How does she feel about the hostility often directed at the trans community on social media and the manner in which trans identity has become a battleground in the culture wars? When a prominent public figure tweets something controversial about trans people, does it cause her stress or pain?

“When people say transphobic stuff or homophobic stuff, it’s like, I’ve kind of heard it all already. And a lot of the times that I’ve heard it have been not on the internet. It’s been somebody yelling at me out of their car. Cornering me in a bar or pushing me or something. I’ve heard all these things in much more extreme situations. When it’s on the internet, it doesn’t bother or, quote, unquote, ‘trigger’ me.”

I tell her about a conversation with Ezra Furman, who came out as a transgender woman last year. Furman said you can be anywhere in the world, even in a “liberal” city such as San Fransisco, and all of a sudden someone is in your face, screaming, full of rage at you for merely existing. “Yeah,” Rousay sighs. “There’s always that one dude.”

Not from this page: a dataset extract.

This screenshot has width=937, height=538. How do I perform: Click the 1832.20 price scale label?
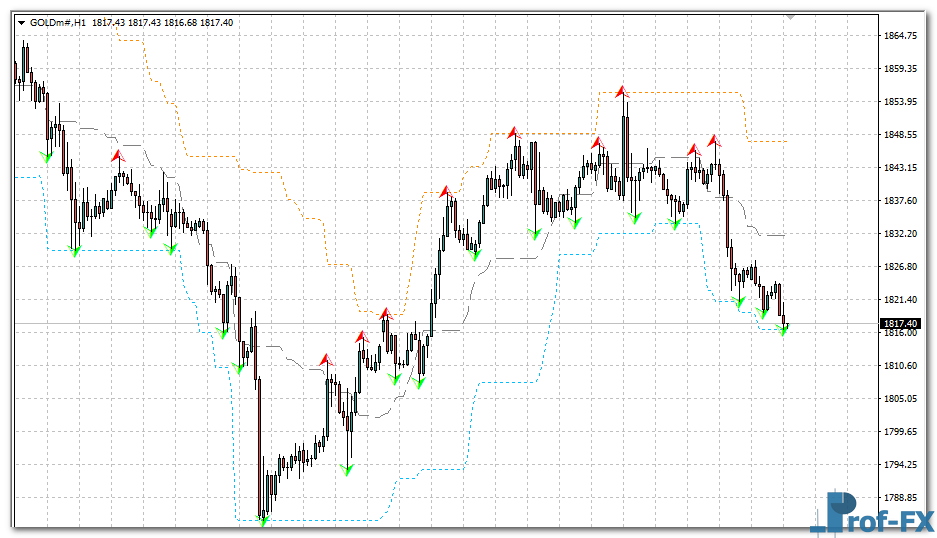click(x=900, y=234)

Musically, she takes inspiration from all over. The experimental set she performs in Dublin at the end of the month will draw on ambient and neo-classical music – material with a glacial, woozy majesty that buffets you, shakes you to the core and then carries you far, far away.

But Rousay, who has a life-long passion for emo rock and for tragic troubadour Elliott Smith, can plug in and rock out, too. In February, working with her friend Mari Maurice, she released a dance record in the auto-tuned, maximalist “hyperpop” milieu popularised by artists such as Charli XCX. Never Stop Texting Me was received by some reviewers as pastiche or a ding against hyperpop. Rousay says nothing could be further from the truth.

“If it was a practical joke, I’m like bankrupting Orange Milk [the label that put it out]. I would never make a joke that’s on vinyl. A lot of people think there was a tongue-in-cheek quality. Or some sort of irony. It’s pretty sincere.”

Rousay has played all over the world, but never Ireland. She’s delighted to be coming. And she really means it, having squeezed in her Dublin gig the night before she flies to New York for a show. Two continents, two nights, two concerts. It sounds like the avant-garde version of Phil Collins criss-crossing the Atlantic by Concorde to perform twice at Live Aid in 1985.

“I play at 10 o’clock. And then, at 6am, I’m at the airport flying to New York. And I soundcheck that afternoon. It’s the end of a very long, drawn-out tour. But I’ve never been [to Ireland]. I want to go. I want to play the show. I tried to do this thing where I don’t go places I’m not invited. Because it seems kind of weird. So when someone asks, I say ‘yes’”.